Adjust for audience quality. A 20,000-follower account with 8% engagement and a highly engaged niche community is worth more to the right brand than a 200,000-follower account with 1% engagement and no clear demographic. Know your numbers and be able to articulate why your audience converts.

Use ranges, not fixed numbers, when you're new. If you don't have enough data to know what the market will pay, publish a range ($300–$600 for a 60-second TikTok, for example). This gives you room to land where the deal supports without pricing yourself out of smaller brand budgets entirely.


The Format: What It Should Actually Look Like

A rate card is a one to two-page PDF. Not a spreadsheet. Not a Google Doc. A clean, designed PDF that looks like it came from someone who takes their business seriously.

You don't need to be a designer. Canva has templates. The key design principles:

One color palette. Ideally matching your brand aesthetic if you have one, or simply clean and neutral if you don't.

Your photo or a content example. Put one strong piece of content or a professional headshot in the document. Brands are hiring a person, not just a price list.

Readable hierarchy. Package names should stand out. Prices should be easy to find. Add-ons should be clearly secondary to the main packages.

No walls of text. Every cell of information should be scannable in under five seconds. If a brand has to read a paragraph to understand what they're buying, simplify it.
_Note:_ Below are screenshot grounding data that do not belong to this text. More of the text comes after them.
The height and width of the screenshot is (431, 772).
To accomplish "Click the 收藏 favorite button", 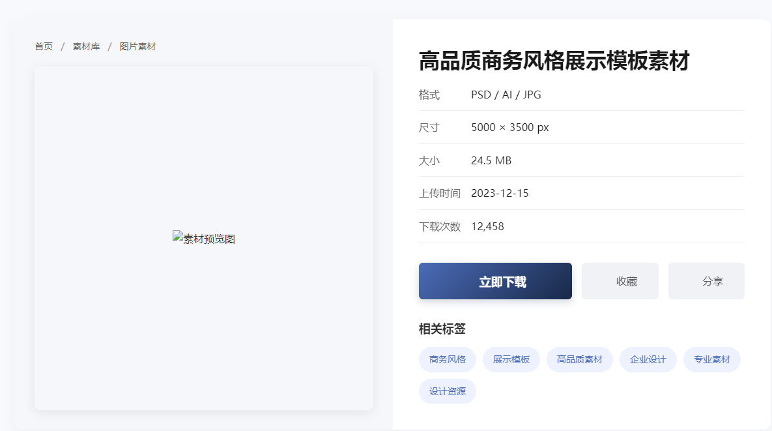I will coord(620,281).
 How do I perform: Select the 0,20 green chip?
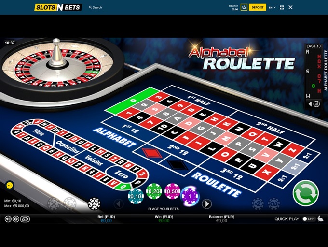(154, 191)
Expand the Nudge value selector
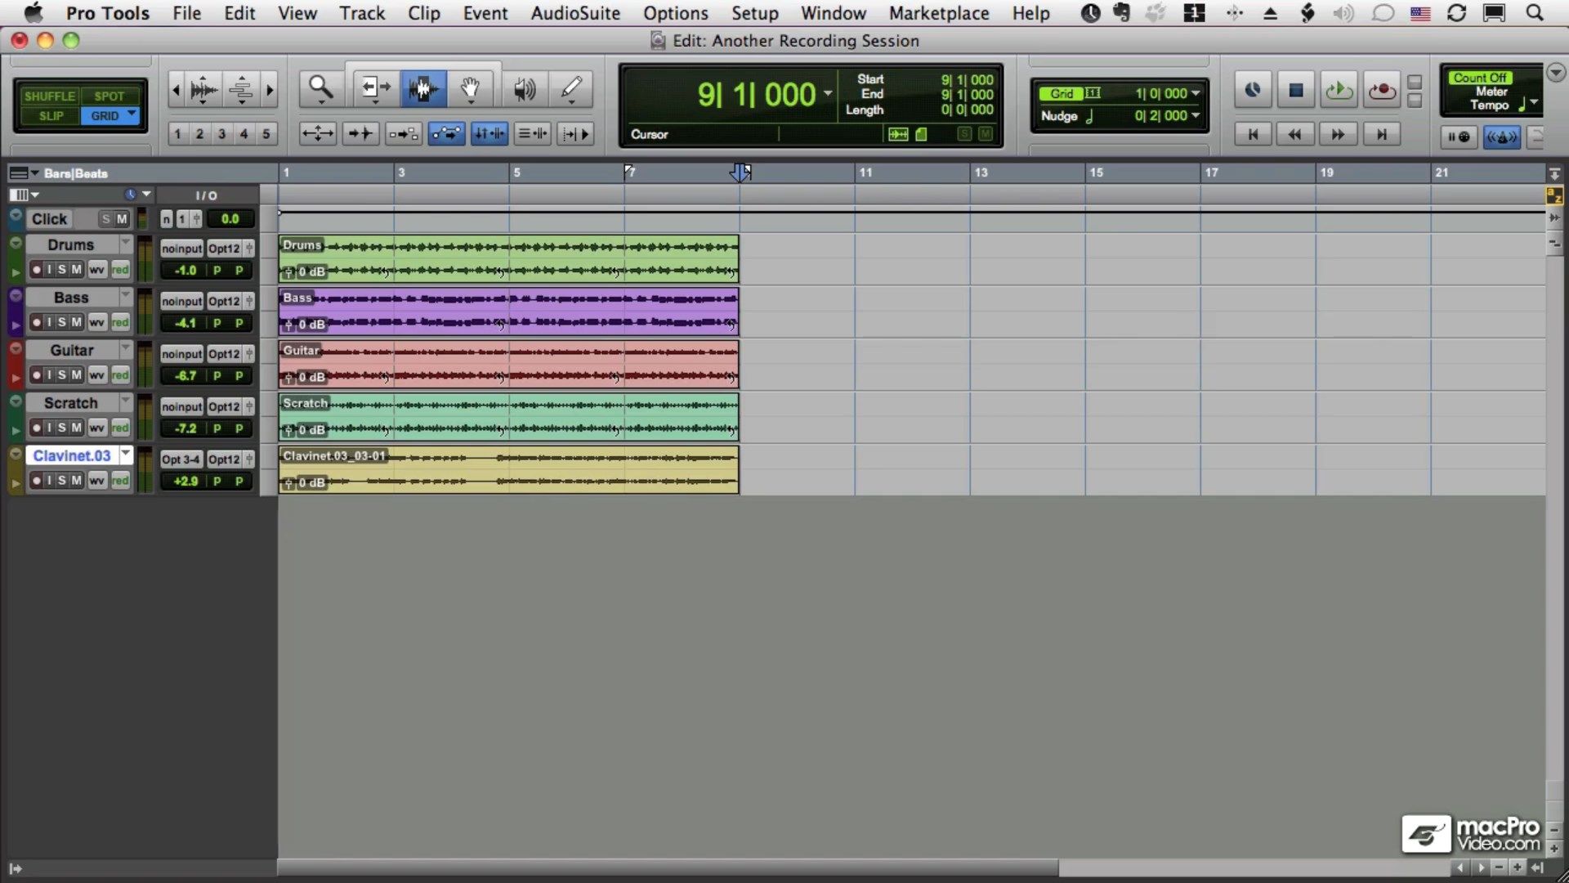Viewport: 1569px width, 883px height. tap(1196, 115)
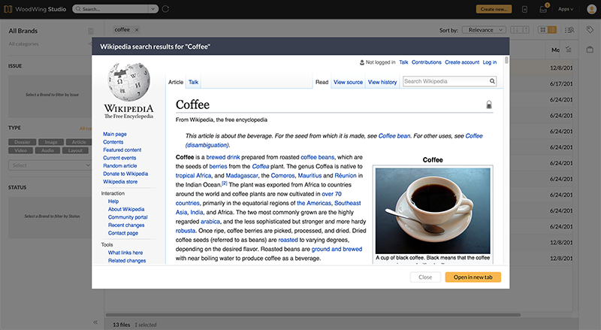Switch to grid view icon
Screen dimensions: 601x330
point(542,30)
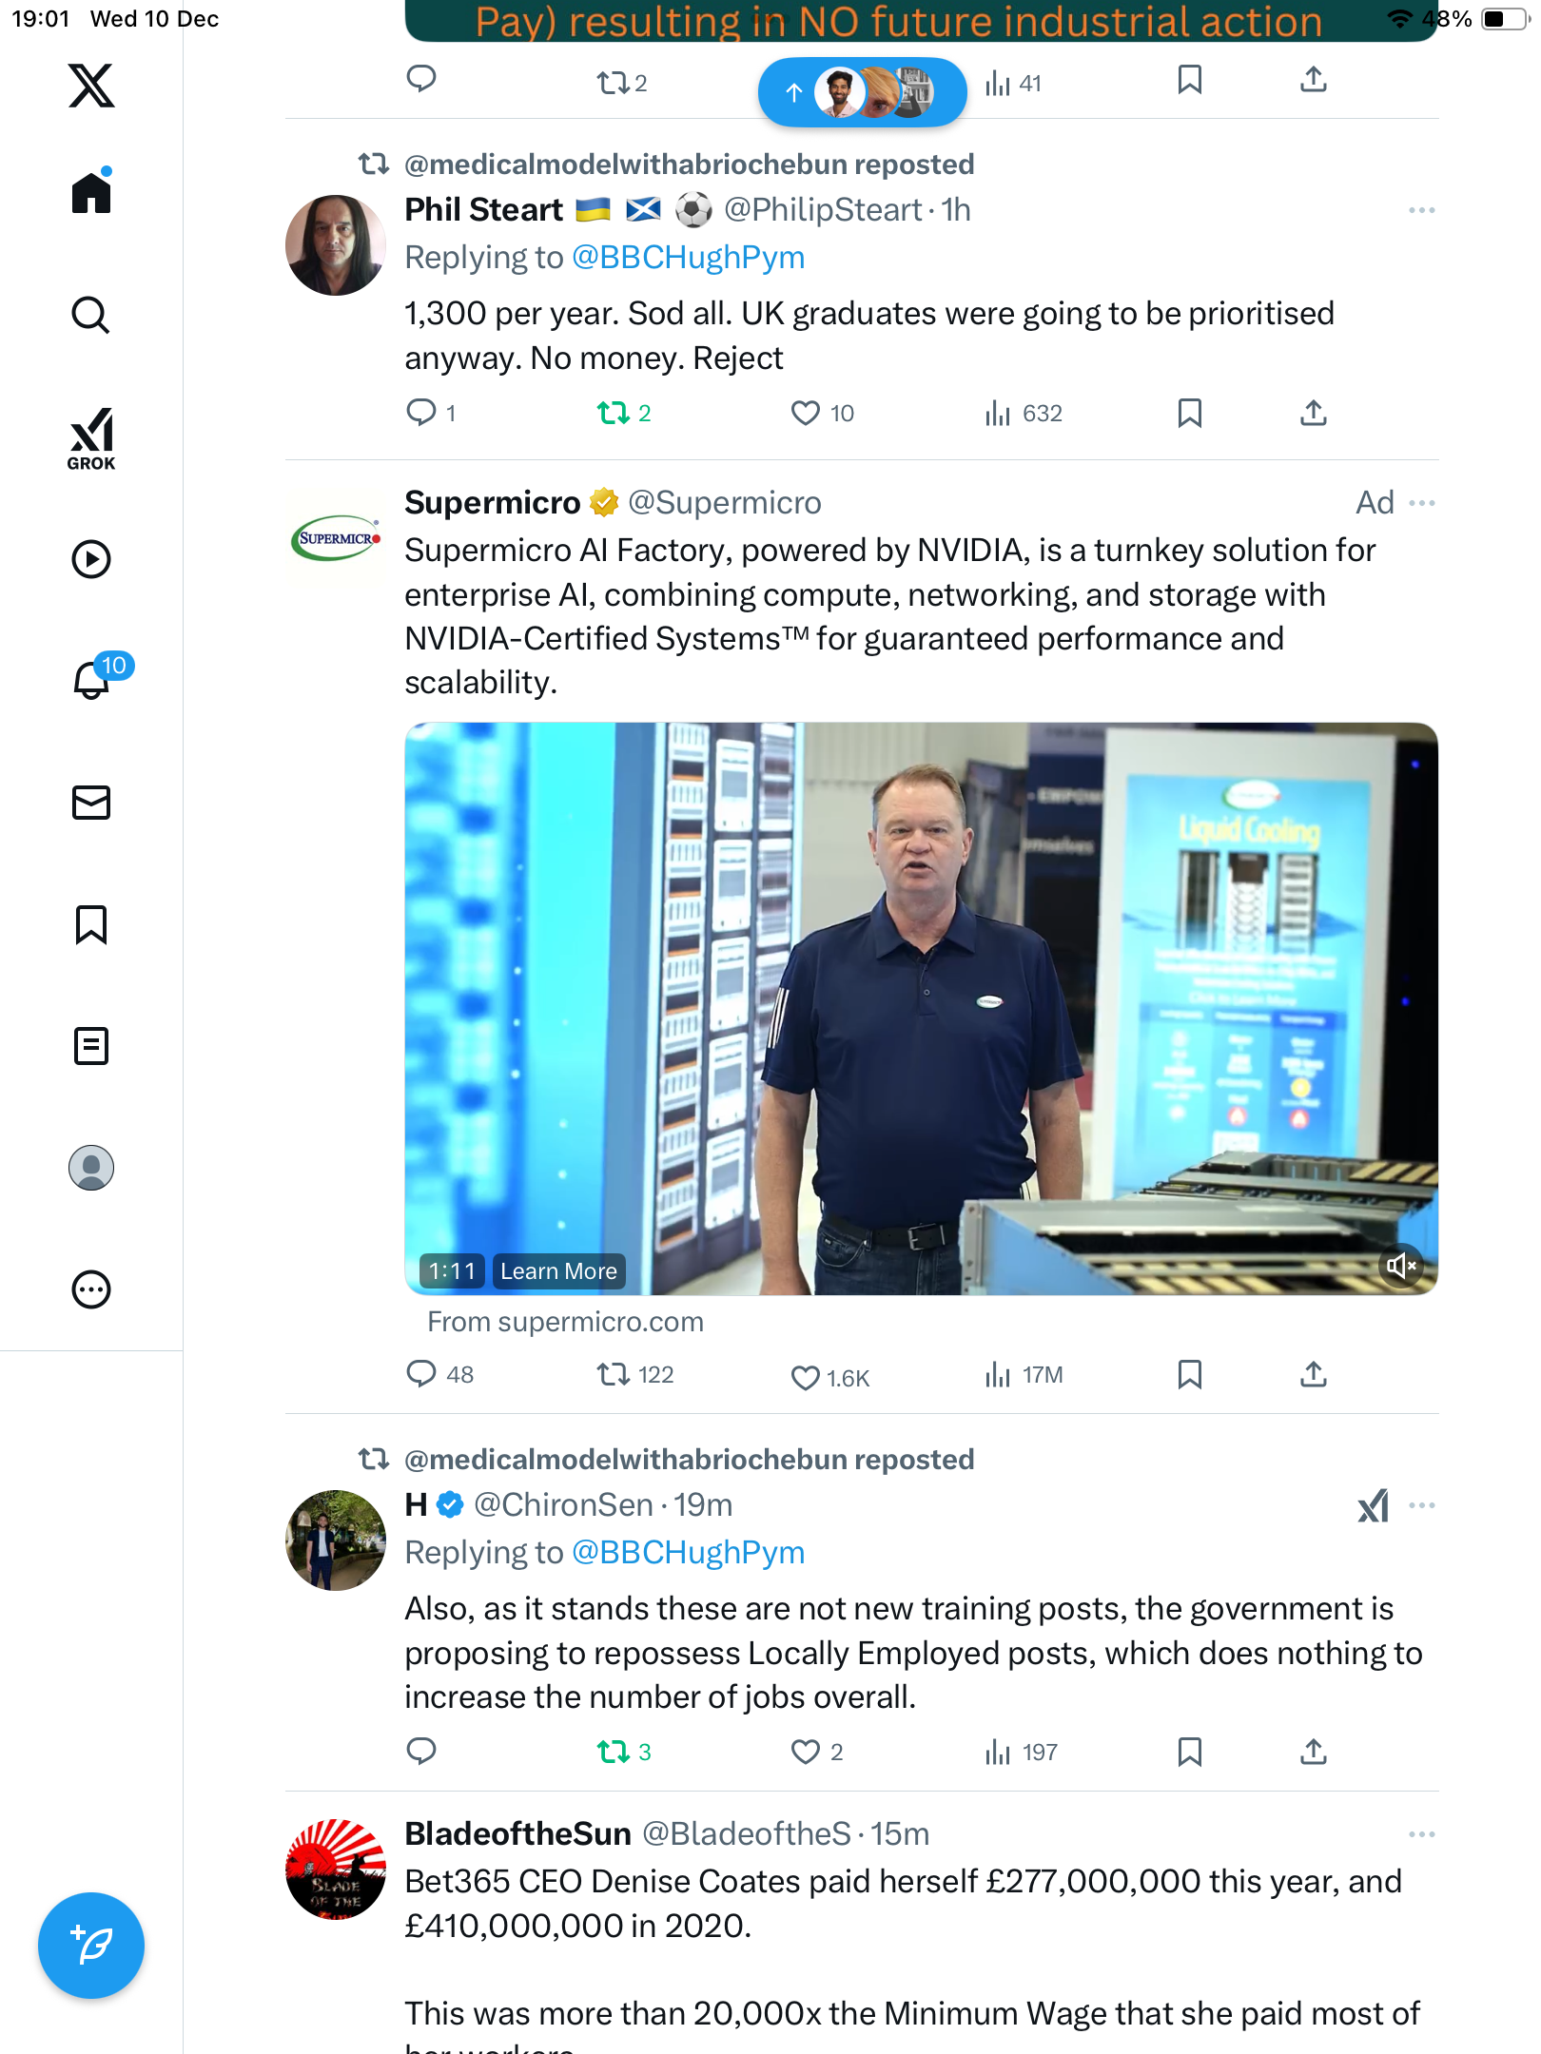Screen dimensions: 1541x2054
Task: Open @BBCHughPym link in Phil Steart's reply
Action: click(688, 258)
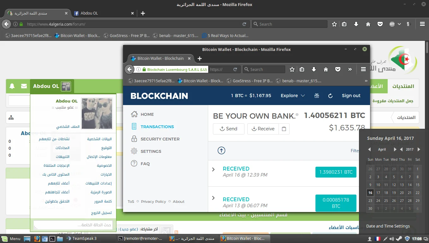Open the Security Center sidebar item
Screen dimensions: 429x243
pyautogui.click(x=160, y=139)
One version as a PDF for email attachment, and one version as a shareable link (hosted on your website, a Notion page, or a simple landing page) for direct outreach. Being able to send a link in a DM or email is frictionless for both sides.


When to Send It

Don't attach your rate card to every cold pitch. That's premature — it puts price at the front of the conversation before you've established value.

The right sequence:

  1. Cold pitch: introduce yourself, propose a specific deliverable, invite a conversation
  2. If they express interest: send the rate card as part of your follow-up or first response to "what are your rates?"
  3. In an existing relationship: if a brand you've worked with asks about expanded work, the rate card sets the context for the new conversation

You should also have your rate card accessible from your media kit and your link-in-bio. Brands who find you organically and want to see rates shouldn't have to email you first.


Keeping It Current

Update your rate card every quarter, or whenever one of these changes:

  • Your follower count increases meaningfully (10%+ growth)
  • Your engagement rate shifts
  • You've closed several deals at rates higher than your published floor (a signal the floor is too low)
  • You've added new platforms or content types
  • The market shifts (e.g., a new platform drives demand for a new format)

A rate card with data from eight months ago signals inactivity. Brands notice.


What a Rate Card Does for Your Deal Tracking

Once you have a rate card, every deal you sign should map back to it. The package, the add-ons, the rate — all of it should be reflected in how you track the deal.

This is where a tool like Paperclip becomes directly useful. When every closed deal records the rate, the deliverables, and the terms, you build a history of what you've actually charged. Over time, that history tells you where your rate card is underpriced (if brands consistently accept without pushback), where it's overpriced (if you're losing deals at specific packages), and what combinations of deliverables are most commonly purchased.

Without that history, your rate card is a guess. With it, it's a data-backed pricing strategy.


The Point of the Whole Thing

A rate card communicates one thing above all else: that you run your content creation like a business.

Brands that work with multiple creators know the difference between someone who figures out their rate mid-email and someone who sends a professional document with clear packages and defined terms. The second person gets taken more seriously, negotiated with more fairly, and — over time — paid more.

Build it once. Keep it updated. Send it with confidence.